Dazu wurden im Jahr 2017 Daten von 1084 Krankenhäusern für elf Qualitätsindikatoren in den Bereichen gynäkologische Operationen, Mammachirurgie und Geburtshilfe ausgewertet. Die meisten Standorte, 28, fallen beim Qualitätsindikator „Intraoperative Präparatradiografie oder introperative Präparatsonografie bei sonografischer Drahtmarkierung“ im Bereich der Mammachirurgie durch.

Prof. Josef Hecken, unparteiischer Vorsitzender des G-BA, sieht die Länder in der Pflicht: Sie sollten die Ergebnisse nutzen, um auf Versorgungsmängel zu reagieren und mit Blick auf eine qualitativ hochwertige Patientenversorgung abwägen, wie die Krankenhausplanung ausgerichtet werden kann. „Der G-BA wird das Instrument der Qualitätsindikatoren jedenfalls weiter ausbauen und evaluieren, wie die planungsrelevanten Qualitätsindikatoren in den für die Krankenhausplanung zuständigen Landesbehörden und von den Landesverbänden der Krankenkassen und den Ersatzkassen angenommen und genutzt werden“, kündigt Hecken an.
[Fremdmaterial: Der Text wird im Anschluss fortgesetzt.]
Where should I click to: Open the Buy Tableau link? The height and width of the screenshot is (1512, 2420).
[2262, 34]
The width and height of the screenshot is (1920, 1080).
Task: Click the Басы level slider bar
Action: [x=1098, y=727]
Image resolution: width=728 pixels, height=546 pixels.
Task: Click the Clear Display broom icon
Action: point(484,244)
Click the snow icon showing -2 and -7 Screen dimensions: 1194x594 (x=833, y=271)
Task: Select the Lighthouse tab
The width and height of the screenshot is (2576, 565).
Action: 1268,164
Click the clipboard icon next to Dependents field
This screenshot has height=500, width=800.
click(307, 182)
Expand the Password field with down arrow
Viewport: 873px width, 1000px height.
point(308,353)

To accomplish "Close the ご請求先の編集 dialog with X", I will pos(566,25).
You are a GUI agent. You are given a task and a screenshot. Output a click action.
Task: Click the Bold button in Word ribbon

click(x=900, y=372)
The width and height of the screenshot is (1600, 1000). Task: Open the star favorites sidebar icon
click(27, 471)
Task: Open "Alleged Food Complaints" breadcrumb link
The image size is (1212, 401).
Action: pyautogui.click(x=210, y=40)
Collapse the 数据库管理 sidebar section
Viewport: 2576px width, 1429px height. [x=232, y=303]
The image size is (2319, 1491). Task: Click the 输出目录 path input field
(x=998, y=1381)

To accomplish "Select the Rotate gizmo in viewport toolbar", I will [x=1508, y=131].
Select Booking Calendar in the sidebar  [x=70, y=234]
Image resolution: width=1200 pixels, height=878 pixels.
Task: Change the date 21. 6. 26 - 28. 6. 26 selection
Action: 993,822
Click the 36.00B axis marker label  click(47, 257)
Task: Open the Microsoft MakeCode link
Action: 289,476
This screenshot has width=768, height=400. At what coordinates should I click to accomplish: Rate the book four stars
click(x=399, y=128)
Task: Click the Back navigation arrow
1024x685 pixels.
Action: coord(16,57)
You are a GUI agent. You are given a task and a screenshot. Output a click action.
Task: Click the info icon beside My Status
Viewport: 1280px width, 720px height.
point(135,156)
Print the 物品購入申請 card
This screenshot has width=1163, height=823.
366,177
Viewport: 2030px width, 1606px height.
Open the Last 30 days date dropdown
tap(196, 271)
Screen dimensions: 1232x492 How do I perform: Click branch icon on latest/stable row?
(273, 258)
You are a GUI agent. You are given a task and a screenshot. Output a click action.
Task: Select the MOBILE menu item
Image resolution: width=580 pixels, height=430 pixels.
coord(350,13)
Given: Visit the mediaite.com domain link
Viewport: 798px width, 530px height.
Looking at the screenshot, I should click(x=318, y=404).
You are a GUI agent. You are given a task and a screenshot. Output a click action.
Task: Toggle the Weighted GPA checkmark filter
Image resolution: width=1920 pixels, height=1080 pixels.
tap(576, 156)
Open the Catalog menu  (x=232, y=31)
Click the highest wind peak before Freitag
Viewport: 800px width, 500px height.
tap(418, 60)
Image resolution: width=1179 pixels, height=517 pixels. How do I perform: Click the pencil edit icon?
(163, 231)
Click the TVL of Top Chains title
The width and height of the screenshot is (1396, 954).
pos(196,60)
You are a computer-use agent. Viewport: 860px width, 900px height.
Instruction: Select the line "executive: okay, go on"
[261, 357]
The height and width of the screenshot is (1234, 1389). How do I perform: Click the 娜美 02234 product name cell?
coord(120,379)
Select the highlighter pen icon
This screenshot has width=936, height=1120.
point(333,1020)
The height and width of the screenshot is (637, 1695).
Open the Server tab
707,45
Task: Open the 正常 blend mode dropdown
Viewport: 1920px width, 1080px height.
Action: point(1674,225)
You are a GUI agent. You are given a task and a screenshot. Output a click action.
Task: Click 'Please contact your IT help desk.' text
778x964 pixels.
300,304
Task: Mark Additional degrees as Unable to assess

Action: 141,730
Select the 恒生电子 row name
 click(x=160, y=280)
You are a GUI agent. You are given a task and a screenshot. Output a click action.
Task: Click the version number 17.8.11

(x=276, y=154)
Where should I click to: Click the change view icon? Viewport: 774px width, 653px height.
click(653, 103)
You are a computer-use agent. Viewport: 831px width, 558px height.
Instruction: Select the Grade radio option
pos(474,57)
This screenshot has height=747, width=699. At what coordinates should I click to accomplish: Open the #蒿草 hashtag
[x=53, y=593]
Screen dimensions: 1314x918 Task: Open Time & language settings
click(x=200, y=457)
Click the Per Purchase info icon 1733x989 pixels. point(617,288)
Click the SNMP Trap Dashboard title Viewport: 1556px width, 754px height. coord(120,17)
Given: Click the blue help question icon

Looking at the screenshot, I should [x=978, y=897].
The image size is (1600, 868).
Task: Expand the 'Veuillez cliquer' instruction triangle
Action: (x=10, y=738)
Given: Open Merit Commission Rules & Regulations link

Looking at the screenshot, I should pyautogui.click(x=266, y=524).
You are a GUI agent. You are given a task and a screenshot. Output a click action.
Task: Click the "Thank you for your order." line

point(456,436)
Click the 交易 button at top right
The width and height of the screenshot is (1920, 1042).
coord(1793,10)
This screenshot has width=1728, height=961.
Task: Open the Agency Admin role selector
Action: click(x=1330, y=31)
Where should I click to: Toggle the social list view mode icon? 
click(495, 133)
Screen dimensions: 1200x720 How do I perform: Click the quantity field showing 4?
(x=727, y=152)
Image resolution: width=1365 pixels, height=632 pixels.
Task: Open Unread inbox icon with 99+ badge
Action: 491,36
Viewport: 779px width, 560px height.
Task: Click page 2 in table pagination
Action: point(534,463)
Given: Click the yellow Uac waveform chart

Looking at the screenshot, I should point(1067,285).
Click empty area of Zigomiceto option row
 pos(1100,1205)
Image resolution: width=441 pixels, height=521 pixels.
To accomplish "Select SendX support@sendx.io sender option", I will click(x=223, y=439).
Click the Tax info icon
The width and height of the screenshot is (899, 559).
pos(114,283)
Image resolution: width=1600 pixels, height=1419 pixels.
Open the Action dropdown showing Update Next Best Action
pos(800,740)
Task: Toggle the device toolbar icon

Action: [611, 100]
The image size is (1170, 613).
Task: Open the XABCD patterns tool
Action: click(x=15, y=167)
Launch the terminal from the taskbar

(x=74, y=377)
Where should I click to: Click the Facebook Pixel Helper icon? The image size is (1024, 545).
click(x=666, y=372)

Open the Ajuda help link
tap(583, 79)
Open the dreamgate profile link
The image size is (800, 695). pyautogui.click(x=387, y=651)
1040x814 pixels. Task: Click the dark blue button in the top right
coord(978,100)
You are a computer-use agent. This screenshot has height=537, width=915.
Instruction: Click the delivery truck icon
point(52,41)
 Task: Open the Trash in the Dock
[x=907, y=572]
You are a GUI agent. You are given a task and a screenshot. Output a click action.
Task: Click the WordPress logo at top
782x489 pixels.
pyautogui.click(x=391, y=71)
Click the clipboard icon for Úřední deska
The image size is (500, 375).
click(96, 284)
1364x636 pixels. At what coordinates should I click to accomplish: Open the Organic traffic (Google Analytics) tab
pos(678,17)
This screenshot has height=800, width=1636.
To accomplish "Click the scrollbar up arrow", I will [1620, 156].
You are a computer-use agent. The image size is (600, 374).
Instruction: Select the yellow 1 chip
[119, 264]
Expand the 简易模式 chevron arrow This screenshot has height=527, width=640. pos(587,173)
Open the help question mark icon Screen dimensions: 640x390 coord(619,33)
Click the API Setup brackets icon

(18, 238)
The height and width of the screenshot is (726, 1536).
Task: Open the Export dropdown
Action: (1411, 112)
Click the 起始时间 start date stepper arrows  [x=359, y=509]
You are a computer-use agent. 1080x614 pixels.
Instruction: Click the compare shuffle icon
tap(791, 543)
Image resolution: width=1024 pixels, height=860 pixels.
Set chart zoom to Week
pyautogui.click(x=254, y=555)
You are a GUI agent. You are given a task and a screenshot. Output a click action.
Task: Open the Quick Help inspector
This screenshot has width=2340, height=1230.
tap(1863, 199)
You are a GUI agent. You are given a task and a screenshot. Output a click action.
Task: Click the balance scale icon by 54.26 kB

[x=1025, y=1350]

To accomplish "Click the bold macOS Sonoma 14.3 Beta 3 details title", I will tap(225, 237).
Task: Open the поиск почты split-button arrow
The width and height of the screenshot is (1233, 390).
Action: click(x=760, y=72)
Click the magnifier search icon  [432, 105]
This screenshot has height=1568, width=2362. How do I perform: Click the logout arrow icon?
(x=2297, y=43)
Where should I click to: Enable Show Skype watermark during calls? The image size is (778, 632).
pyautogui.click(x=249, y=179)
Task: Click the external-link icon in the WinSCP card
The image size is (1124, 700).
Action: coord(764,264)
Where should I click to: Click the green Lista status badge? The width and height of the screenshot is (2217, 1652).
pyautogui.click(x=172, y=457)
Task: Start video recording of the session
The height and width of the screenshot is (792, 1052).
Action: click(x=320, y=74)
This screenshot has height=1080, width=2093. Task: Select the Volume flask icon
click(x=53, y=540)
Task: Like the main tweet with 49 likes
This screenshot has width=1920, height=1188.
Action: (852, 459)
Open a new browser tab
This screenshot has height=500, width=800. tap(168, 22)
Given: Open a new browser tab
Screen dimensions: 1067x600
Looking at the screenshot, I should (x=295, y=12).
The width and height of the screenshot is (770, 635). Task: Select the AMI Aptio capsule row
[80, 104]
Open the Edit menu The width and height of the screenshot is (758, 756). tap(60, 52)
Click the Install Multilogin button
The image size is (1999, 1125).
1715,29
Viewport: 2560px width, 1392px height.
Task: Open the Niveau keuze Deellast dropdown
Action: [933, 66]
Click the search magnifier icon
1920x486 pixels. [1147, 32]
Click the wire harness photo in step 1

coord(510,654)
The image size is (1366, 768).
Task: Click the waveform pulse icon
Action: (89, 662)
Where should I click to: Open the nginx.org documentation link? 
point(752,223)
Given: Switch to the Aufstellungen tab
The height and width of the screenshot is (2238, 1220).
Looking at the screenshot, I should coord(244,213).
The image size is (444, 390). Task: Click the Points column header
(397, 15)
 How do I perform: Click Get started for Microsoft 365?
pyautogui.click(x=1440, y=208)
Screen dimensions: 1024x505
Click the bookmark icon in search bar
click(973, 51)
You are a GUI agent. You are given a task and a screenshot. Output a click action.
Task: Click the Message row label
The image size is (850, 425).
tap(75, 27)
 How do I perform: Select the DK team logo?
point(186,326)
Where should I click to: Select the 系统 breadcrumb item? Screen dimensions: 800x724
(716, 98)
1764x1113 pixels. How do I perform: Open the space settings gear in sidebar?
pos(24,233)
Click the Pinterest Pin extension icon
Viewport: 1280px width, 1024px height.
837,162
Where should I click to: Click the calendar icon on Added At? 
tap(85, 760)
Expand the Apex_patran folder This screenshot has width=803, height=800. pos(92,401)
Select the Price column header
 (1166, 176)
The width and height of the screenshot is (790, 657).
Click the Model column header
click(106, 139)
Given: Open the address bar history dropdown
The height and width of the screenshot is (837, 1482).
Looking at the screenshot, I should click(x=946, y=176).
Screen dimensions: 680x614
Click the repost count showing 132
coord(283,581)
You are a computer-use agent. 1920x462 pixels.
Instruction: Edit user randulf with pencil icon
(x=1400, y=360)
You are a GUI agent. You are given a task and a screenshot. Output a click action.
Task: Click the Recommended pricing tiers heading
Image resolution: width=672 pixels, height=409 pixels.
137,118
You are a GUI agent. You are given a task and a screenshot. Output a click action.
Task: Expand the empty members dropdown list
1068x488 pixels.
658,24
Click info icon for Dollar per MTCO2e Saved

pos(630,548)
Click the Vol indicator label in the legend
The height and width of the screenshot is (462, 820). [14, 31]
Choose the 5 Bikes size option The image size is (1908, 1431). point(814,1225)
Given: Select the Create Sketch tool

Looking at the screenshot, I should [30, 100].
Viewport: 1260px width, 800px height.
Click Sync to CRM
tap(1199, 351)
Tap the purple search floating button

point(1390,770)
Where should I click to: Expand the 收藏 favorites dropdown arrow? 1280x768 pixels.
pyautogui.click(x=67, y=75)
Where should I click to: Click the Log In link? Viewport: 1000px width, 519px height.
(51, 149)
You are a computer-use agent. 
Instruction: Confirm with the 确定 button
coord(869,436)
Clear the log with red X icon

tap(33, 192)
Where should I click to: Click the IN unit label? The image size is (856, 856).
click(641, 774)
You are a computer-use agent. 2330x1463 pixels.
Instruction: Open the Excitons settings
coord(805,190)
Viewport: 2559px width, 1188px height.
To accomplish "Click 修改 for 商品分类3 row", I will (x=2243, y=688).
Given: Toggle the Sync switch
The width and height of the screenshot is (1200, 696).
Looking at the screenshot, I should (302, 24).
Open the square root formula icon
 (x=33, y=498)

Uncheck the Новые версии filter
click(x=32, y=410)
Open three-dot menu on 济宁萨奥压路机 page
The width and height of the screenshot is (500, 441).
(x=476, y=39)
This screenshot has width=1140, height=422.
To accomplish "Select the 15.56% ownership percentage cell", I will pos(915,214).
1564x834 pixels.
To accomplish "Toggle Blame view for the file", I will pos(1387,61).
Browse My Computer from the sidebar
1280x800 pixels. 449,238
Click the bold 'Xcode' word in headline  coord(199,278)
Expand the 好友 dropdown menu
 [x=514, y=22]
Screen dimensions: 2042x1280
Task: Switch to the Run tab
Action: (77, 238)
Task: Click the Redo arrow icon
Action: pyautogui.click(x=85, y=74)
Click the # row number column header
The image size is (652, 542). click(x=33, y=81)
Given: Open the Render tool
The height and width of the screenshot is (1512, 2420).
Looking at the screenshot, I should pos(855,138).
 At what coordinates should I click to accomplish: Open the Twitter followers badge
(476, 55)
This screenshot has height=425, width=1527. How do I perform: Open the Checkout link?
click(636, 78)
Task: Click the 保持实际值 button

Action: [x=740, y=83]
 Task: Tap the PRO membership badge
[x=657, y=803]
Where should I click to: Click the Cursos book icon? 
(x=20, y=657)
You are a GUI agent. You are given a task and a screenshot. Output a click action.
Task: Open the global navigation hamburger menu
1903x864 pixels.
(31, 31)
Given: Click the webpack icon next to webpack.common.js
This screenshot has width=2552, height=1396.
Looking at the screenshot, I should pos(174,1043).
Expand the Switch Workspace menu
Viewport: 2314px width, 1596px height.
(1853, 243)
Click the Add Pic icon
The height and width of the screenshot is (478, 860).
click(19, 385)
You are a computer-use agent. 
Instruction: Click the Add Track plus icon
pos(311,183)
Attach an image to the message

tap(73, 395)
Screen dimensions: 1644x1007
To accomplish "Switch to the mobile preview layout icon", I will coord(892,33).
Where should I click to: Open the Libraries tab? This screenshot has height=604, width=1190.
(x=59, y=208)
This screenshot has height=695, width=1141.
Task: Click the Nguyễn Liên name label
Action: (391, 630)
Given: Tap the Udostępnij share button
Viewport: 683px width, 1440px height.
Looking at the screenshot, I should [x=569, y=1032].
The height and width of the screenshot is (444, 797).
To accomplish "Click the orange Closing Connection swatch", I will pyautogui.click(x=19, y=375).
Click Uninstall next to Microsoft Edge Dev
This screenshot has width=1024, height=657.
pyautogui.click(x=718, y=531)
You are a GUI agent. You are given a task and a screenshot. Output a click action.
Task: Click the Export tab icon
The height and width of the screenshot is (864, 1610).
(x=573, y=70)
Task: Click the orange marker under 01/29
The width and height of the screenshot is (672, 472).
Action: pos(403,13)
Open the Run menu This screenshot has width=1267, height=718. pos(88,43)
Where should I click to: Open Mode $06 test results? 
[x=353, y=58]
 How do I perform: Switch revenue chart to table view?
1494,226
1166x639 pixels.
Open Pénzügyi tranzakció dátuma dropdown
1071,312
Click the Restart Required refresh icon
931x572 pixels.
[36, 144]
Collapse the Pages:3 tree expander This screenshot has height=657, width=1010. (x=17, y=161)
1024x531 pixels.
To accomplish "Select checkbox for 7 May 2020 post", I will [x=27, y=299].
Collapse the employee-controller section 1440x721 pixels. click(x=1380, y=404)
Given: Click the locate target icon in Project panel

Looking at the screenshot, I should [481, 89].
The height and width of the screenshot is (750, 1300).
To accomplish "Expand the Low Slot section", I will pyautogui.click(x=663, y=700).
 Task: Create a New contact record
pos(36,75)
Für die Deutsche Krankenhausgesellschaft (DKG) zeigt der Bericht, dass die „Behandlungsqualität gut ist und keinen Handlungsbedarf für die Krankenhausplanung auslöst“, sagt DKG-Hauptgeschäftsführer Georg Baum. Das Ergebnis mache deutlich, wie „sehr die Kliniken die Qualität und Transparenz im Fokus haben“.